I will add this. The way I understand this, an offset is just a sample-specific constant that you add to the linear predictor (= sum of fixed and random effects). Correct me if I am wrong. lme4 also has the option that "One or more offest terms can be included in the formula", but I guess one offset is enough as a user can calculate the sum before passing this. I.e., an offset will be a vector of length the number of data points.
Awesome, thank you! Yes, that is my understanding too.
Hi @fabsig, is it looking like adding this feature is possible? Or have you run into roadblocks? Thank you so much and have a great day! 😃
Lots of other work... Will add it soon (hopefully within 1-2 weeks). Thanks for your patience.
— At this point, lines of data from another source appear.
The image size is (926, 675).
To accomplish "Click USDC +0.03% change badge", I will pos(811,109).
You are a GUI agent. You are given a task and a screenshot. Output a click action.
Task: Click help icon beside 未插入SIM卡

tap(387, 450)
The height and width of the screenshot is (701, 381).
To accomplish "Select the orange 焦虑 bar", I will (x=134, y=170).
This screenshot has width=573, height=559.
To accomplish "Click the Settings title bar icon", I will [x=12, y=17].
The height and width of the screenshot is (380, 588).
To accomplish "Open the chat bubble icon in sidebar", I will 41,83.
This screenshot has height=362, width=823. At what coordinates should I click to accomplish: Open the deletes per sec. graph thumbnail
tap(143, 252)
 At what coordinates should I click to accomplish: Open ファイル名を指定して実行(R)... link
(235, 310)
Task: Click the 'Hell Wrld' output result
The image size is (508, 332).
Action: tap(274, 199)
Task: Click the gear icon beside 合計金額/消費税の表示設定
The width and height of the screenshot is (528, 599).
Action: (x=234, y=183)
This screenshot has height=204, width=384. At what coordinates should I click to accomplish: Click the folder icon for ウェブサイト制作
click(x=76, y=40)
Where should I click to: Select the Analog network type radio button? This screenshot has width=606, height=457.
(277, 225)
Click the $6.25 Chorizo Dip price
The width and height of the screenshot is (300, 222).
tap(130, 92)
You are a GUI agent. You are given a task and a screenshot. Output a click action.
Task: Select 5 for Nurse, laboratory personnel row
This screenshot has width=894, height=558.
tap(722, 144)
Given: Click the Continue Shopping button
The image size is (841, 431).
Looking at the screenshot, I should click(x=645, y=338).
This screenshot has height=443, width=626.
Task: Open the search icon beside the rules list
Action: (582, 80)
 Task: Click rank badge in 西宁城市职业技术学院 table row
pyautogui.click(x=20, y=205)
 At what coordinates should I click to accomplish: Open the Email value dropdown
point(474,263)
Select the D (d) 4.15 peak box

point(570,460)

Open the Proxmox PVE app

The offset feature is now implemented and on GitHub (not yet on CRAN). You can pass an offset via the fixed_effects
parameter of the fit
function of GLMMs. For instance in R:
gp_model <- fitGPModel(group_data = group, likelihood = "bernoulli_probit",
y = y, X = X, fixed_effects = offset)
The only caveat is that, currently, if you call the predict
function , you need to pass the same (training data) offset again, e.g.:
pred <- predict(gp_model, group_data_pred = group_test, X_pred = X_test,
predict_response = FALSE, fixed_effects = offset)
This is, admittedly, not ideal from a user experience point of view, and it could be fixed. But since this feature is likely used only relatively rarely and my time is limited, I currently leave it like that.
If you want to use an offset in the GPBoost algorithm, I suggest you use the init_score
argument:
dtrain <- lgb.Dataset(X, label = label)
set_field(dtrain, "init_score", offset)
The latter is functionality that is inherited from LightGBM (I have not tested it).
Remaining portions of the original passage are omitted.